◆ CONSIGNES DE L'EXERCICE ◆
1. Résumez l'extrait sur l'encyclique Pacem in terris en deux phrases.
2. D'après l'extrait, de quelle date est l'encyclique Pacem in terris ?

◆ EXTRAIT DU DOCUMENT ◆
▼
Les extraits ci-dessous de l’encyclique Pacem in terris du 11 avril 1963 explicitent le caractère moral de l’action politique des citoyens et de leurs gouvernants.
 
« Réciprocité de droits et de devoirs entre personnes différentes
 
30 – Dans la vie en société, tout droit conféré à une personne par la nature crée chez les autres un devoir, celui de reconnaître et de respecter ce droit. Tout droit essentiel de l’homme emprunte en effet sa force impérative à la loi naturelle qui le donne et qui impose l’obligation correspondante. Ceux qui, dans la revendication de leurs droits, oublient leurs devoirs ou ne les remplissent qu’imparfaitement risquent de démolir d’une main ce qu’ils construisent de l’autre.
 
Dans la collaboration mutuelle
 
31 – Etres essentiellement sociables, les hommes ont à vivre les uns avec les autres et à promouvoir le bien les uns des autres. Aussi, l’harmonie d’un groupe réclame-t-elle la reconnaissance et l’accomplissement des droits et des devoirs. Mais en outre chacun est appelé à concourir généreusement à l’avènement d’un ordre collectif qui satisfasse toujours plus largement aux droits et aux obligations.
 
32 – Ainsi, il ne suffit pas de reconnaître et de respecter le droit de l’homme aux moyens d’existence ; iI faut s’employer, chacun selon ses forces, à les lui procurer en suffisance.
▲
Données des cibles de clic
▼
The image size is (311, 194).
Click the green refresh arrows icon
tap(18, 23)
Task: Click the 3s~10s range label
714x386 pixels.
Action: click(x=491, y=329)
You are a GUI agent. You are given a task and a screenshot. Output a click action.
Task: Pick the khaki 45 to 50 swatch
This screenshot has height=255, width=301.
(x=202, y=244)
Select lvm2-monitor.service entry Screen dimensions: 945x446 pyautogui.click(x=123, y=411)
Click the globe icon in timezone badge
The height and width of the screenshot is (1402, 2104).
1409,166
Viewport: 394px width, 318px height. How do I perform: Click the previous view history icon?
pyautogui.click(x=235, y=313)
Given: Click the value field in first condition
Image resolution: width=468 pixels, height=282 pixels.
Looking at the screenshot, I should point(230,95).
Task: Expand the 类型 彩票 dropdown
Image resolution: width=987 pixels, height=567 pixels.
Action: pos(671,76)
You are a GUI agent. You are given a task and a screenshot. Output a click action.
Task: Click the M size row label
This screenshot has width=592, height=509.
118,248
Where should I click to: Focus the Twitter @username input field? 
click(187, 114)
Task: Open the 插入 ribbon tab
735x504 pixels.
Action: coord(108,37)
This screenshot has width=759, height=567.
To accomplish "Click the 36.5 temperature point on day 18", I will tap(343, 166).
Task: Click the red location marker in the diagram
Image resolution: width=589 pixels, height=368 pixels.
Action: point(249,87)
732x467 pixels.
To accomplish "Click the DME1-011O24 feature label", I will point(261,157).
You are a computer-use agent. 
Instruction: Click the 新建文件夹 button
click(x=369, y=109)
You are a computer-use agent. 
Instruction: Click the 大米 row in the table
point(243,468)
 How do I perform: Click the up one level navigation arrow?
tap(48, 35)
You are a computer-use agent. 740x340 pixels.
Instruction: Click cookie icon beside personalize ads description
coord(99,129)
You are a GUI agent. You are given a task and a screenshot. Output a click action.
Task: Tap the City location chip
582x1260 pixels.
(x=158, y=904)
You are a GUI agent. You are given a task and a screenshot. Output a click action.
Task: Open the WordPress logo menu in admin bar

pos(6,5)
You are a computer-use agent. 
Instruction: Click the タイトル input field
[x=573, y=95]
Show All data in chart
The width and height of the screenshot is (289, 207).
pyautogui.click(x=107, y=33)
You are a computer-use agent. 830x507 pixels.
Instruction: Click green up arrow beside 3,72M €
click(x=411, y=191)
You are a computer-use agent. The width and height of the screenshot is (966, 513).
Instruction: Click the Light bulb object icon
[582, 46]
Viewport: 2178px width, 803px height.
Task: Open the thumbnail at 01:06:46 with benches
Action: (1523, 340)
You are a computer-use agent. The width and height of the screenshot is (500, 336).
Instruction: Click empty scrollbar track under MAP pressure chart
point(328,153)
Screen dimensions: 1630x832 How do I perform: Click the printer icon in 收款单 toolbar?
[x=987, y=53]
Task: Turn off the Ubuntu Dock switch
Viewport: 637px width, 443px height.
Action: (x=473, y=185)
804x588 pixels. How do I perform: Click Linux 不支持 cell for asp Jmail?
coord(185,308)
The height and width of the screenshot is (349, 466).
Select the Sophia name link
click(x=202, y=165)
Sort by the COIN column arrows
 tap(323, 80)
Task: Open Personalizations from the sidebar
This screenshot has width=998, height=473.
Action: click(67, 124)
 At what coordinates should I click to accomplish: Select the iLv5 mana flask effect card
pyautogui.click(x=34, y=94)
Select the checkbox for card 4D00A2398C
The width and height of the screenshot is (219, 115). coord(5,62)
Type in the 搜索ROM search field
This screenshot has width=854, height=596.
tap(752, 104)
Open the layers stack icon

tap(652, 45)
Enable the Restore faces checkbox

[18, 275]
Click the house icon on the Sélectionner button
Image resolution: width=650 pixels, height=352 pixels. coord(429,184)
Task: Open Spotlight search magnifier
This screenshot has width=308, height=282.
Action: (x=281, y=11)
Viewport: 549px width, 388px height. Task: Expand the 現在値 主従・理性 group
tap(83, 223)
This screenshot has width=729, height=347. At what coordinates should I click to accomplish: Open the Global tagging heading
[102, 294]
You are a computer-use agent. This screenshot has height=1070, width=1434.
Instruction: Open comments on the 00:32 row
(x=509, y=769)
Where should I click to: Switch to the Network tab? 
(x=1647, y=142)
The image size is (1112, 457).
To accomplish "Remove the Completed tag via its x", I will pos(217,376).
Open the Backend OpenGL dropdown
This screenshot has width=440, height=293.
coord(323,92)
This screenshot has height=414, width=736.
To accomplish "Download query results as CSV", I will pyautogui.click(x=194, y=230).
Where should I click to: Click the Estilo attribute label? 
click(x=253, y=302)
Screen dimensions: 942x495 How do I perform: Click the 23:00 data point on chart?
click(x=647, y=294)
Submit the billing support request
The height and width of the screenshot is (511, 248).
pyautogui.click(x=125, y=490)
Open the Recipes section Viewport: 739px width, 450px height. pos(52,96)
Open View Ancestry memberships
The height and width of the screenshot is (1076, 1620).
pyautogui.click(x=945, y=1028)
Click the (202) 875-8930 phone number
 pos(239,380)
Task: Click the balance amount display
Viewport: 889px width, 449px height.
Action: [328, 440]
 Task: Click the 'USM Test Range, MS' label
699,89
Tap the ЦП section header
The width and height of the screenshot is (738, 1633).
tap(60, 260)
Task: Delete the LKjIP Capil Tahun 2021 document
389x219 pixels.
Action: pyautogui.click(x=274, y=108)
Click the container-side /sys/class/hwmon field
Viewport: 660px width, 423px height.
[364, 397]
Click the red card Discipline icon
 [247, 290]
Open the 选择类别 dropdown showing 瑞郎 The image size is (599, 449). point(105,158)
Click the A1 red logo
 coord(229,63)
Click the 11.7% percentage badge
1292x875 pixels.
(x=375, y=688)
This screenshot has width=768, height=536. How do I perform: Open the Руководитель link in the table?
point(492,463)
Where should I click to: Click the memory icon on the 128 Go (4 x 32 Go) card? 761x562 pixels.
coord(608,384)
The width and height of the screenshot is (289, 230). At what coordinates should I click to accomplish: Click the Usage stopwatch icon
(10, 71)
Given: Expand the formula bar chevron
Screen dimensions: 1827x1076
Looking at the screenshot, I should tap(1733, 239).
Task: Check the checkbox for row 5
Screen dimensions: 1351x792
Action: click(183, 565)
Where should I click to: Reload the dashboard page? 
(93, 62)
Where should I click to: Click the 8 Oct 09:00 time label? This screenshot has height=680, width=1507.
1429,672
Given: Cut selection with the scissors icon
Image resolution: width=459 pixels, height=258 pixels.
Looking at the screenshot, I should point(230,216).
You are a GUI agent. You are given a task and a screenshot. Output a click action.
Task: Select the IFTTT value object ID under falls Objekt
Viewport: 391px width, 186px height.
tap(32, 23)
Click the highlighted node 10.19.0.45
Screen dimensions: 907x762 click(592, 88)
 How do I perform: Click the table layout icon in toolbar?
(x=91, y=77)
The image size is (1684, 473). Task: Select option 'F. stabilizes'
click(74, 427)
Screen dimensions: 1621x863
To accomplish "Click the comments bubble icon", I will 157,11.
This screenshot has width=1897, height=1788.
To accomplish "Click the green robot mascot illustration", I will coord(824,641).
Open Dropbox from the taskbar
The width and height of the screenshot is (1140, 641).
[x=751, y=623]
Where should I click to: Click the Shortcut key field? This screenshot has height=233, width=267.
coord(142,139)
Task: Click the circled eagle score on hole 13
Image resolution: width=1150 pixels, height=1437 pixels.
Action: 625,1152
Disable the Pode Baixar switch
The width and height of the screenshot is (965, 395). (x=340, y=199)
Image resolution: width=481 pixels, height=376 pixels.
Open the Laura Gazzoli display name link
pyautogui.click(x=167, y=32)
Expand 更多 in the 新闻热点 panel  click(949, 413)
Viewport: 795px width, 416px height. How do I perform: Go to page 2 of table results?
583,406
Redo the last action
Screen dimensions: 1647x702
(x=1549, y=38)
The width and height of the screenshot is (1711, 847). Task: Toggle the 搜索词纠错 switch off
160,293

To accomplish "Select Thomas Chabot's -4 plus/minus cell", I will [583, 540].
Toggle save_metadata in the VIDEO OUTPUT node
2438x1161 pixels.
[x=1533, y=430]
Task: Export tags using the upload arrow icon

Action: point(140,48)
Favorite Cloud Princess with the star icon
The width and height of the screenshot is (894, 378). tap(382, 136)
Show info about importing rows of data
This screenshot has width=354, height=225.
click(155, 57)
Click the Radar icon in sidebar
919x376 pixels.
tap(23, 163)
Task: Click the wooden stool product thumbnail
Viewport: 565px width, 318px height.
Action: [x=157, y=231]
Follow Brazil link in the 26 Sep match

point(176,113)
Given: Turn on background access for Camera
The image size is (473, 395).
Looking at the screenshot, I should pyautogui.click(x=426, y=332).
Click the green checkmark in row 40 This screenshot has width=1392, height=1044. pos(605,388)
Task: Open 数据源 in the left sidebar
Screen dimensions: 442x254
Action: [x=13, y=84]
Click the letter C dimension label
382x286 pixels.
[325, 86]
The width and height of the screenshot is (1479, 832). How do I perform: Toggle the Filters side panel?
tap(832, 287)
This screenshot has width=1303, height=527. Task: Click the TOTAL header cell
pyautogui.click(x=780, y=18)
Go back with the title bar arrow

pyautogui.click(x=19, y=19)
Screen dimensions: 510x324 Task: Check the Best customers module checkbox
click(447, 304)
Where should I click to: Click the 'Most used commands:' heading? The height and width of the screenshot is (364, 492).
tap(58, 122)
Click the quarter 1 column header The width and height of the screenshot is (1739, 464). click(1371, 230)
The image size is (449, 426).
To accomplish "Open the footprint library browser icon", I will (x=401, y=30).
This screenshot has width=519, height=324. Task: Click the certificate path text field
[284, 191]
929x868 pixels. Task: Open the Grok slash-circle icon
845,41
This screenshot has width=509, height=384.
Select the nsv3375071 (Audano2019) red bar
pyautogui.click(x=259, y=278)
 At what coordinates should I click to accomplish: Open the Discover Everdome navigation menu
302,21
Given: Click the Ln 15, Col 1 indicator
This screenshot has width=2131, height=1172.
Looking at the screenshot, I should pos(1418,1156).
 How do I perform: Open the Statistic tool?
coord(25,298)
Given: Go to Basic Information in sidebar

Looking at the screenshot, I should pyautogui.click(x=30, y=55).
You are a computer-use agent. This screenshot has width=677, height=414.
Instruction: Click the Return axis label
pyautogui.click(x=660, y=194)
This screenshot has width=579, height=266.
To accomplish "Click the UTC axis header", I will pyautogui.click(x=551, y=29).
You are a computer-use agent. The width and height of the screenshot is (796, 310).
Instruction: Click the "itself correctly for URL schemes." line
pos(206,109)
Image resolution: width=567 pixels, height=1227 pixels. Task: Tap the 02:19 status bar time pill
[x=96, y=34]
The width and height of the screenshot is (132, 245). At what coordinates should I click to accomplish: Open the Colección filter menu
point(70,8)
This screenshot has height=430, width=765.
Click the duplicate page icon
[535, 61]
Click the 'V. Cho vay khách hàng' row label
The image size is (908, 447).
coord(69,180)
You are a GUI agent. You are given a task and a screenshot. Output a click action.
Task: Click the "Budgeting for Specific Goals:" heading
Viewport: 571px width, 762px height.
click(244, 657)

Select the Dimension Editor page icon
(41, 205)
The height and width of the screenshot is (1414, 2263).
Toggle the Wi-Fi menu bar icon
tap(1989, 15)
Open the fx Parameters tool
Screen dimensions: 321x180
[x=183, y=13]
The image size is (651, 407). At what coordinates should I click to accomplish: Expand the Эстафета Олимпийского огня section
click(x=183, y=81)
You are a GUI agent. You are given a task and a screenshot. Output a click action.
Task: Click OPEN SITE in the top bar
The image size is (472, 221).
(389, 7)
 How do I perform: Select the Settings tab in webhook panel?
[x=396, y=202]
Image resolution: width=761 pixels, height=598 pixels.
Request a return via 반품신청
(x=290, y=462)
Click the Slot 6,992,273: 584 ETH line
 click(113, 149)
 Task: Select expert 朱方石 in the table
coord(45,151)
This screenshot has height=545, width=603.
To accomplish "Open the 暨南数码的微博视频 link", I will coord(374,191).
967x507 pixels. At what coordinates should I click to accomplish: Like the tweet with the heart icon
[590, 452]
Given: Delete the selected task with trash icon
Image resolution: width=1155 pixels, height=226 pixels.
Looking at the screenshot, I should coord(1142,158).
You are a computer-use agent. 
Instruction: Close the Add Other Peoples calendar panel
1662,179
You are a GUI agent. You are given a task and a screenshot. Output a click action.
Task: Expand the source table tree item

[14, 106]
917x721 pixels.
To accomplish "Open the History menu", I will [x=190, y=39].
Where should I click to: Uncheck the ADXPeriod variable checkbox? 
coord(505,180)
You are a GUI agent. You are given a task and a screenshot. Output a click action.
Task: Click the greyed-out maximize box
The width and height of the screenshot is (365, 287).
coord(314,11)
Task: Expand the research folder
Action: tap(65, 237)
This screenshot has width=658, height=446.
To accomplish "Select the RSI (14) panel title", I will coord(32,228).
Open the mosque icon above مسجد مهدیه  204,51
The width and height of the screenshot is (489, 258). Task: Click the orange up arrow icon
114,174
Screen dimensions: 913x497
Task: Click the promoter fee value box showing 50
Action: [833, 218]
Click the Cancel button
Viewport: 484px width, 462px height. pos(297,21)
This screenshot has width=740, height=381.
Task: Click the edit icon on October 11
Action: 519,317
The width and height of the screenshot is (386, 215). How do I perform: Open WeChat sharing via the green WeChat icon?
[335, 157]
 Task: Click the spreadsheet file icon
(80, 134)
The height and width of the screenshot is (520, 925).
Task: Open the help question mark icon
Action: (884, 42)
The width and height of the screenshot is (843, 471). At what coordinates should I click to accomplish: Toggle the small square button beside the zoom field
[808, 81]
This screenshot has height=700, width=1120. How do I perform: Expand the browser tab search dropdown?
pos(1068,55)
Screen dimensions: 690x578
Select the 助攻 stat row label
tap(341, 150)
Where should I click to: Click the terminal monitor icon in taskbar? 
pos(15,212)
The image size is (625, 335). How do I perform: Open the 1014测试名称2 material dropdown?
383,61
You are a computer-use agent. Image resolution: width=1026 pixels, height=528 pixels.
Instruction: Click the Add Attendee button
▲
◆ RÉPONSES DE L'EXERCICE ◆
1. Selon l'encyclique, tout droit naturel d'une personne crée chez les autres le devoir de le reconnaître et de le respecter, et ceux qui revendiquent leurs droits en négligeant leurs devoirs risquent de démolir ce qu'ils construisent. Les hommes, êtres sociables, doivent promouvoir le bien les uns des autres et concourir à un ordre collectif qui satisfasse toujours plus largement aux droits et aux obligations, en procurant par exemple à chacun des moyens d'existence suffisants.

2. Du 11 avril 1963.